Identify conserved sequences in lists of integers

119 views Asked by At

I have lists of integers :

   [[1,2,3,4,5,6,7,8,9],
    [1,2,-7,-6,-5,-4,-3,10,11,12],
    [3,4,-5,6,7,8,11,12,2,2],
    [etc]]
  • a number can be found 0, 1 or multiple times in each list
  • the sign can be negative

I need to find the motifs that are conserved in all the lists. Here, the result would be only one motif (which I found manually) :

 [[3,4,5,6,7],
 [-7,-6,-5,-4,-3],
 [3,4,-5,6,7]]

By "motif", I mean a sequence of numbers (at least 2 digits) that is found in all the lists : here for an example, the numbers 3,4,5,6,7 are found in this consecutive order in all the lists, though the order is reversed in the second list. Ideally, the detection of the motifs would allows a small number of differences

Any ideas ?

I thought that using networkX could help me identify "cliques" but I do not find a function that would help me solve this problem.

2

There are 2 answers

0
Ajay On

a is your list

In [78]: b=[[abs(i) for i in elem] for elem in a]

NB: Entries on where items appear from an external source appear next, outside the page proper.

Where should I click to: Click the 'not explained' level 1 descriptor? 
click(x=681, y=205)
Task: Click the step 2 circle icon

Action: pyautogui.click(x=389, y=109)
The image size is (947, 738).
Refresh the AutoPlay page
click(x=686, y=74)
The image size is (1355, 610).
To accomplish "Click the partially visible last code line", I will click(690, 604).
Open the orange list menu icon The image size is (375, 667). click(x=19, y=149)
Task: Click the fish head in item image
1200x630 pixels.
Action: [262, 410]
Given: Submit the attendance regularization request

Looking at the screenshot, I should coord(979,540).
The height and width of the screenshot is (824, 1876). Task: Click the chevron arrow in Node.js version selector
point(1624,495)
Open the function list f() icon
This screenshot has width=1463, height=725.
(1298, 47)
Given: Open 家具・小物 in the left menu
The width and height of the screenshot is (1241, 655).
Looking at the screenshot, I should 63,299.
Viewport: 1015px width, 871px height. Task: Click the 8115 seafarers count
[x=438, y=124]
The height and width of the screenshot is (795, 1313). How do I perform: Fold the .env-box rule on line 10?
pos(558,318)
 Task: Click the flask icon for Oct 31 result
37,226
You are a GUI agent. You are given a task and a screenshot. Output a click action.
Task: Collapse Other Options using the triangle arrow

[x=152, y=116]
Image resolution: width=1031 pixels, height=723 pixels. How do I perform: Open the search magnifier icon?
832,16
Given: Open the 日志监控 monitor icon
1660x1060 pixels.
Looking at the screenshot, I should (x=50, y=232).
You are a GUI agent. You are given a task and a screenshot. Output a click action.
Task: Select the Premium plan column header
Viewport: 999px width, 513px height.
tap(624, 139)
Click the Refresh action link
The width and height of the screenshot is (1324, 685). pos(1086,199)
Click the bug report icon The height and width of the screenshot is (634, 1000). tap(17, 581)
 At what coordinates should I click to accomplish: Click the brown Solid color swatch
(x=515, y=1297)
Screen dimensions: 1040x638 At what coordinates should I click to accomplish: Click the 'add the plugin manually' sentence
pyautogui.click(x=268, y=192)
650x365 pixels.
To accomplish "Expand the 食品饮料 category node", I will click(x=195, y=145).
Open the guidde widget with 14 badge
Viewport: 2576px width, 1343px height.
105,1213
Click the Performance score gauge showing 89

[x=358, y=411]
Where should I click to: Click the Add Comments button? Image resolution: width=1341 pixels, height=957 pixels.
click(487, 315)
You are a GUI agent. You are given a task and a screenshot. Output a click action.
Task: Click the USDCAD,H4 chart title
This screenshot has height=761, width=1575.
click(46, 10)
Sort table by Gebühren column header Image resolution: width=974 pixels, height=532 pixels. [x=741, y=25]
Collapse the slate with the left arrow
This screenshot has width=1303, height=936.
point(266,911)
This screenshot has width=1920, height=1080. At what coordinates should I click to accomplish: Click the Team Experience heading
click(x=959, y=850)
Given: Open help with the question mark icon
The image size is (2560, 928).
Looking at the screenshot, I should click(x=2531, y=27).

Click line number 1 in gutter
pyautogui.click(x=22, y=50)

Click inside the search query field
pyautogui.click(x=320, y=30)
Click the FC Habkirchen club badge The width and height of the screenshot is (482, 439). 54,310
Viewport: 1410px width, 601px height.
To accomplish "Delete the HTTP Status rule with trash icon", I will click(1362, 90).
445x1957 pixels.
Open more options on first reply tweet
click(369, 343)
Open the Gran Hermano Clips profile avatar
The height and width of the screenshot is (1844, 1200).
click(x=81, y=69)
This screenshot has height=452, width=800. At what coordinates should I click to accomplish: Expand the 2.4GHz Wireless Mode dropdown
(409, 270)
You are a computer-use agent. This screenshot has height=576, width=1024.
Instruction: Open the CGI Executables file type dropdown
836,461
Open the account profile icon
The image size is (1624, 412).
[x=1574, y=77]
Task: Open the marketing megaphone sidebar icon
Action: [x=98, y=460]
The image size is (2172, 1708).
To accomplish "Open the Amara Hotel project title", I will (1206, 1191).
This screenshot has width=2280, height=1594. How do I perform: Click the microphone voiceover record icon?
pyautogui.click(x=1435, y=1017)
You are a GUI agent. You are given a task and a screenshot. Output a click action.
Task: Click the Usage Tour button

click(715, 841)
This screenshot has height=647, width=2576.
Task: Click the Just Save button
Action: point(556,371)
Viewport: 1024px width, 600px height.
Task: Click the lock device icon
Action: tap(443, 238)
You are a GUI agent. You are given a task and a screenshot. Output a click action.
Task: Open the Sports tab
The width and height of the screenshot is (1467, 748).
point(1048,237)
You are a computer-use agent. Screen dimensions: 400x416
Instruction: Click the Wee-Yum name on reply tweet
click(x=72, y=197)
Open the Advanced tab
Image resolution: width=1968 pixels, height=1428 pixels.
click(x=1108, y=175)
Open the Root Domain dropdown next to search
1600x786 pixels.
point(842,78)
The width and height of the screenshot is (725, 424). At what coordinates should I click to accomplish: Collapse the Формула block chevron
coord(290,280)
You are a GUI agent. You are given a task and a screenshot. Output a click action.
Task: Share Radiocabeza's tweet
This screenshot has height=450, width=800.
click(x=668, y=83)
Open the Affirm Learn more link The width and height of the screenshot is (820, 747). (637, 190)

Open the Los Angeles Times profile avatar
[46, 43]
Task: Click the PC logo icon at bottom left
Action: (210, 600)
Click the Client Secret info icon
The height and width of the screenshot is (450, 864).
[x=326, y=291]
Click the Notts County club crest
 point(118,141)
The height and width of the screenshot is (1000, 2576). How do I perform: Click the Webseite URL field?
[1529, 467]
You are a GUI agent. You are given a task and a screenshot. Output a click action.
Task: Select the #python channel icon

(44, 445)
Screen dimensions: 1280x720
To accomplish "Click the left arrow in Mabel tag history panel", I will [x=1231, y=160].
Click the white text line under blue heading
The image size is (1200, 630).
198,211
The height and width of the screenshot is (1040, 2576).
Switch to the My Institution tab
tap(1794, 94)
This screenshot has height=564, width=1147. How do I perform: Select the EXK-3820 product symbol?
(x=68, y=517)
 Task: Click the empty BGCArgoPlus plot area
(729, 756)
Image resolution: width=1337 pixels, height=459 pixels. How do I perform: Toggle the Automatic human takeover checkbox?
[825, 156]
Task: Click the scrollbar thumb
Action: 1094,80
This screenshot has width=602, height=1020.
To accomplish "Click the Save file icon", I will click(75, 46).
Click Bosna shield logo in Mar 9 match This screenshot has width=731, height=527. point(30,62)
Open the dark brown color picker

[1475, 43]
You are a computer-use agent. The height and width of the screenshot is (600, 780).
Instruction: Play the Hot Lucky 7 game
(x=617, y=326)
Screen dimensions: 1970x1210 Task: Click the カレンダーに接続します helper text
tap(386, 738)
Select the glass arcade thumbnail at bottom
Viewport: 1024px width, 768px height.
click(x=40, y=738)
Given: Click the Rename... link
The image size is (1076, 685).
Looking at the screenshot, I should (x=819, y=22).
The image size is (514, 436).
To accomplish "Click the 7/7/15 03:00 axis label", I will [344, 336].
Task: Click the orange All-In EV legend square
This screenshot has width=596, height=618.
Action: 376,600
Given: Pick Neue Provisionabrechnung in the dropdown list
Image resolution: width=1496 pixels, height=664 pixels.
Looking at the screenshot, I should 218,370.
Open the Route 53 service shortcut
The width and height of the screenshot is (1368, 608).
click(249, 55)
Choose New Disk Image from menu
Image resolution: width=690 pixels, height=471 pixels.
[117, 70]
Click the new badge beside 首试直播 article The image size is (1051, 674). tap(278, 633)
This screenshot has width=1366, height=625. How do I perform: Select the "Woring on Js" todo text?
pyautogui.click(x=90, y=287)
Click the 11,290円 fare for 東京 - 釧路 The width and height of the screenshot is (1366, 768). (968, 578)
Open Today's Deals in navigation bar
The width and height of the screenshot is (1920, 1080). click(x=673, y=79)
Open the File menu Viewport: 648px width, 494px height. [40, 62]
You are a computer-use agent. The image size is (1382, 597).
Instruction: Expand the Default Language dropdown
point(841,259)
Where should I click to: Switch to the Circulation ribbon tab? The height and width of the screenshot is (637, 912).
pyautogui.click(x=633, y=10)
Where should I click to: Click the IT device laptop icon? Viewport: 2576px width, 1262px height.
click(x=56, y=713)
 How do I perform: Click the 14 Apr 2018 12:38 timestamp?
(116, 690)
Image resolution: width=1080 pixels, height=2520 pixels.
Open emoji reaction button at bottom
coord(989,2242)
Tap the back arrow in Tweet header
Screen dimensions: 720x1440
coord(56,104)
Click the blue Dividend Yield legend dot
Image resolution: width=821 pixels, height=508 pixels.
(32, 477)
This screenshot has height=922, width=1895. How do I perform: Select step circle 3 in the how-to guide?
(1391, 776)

In [81]: c=list(set.intersection(*map(set, b)))


In [84]: [list({i for i in elem if abs(i) in c}) for elem in a]
Out[84]: [[2, 3, 4, 5, 6, 7], [2, -7, -6, -5, -4, -3], [3, 4, -5, 6, 7,  2]]
5
Mazdak On

You can first find one intersect between all of sub lists based on the absolute values of the sub lists then loop over all sub lists and find the desire intersection :

def find_intersection(m_list):
        temp=[map(abs,i) for i in m_list]
        v=set(temp[0])
        for k in temp[1:]:
            v=v.intersection(k)

        for i,k in enumerate(m_list):
            m_list[i]={t for t in k if abs(t) in v}

        return m_list


l=[[1, 2, -3, 4, -5, 6, 7, 8, 9], [1, 2, -7, -6, -5, -4, -3, 10, 11, 12], [3, 4, -5, 6, 7, 8, 11, 12, 2, 2]]

print find_intersection(l)

result :

[set([2, 4, 6, 7, -5, -3]), set([2, -7, -6, -5, -4, -3]), set([2, 3, 4, 6, 7, -5])]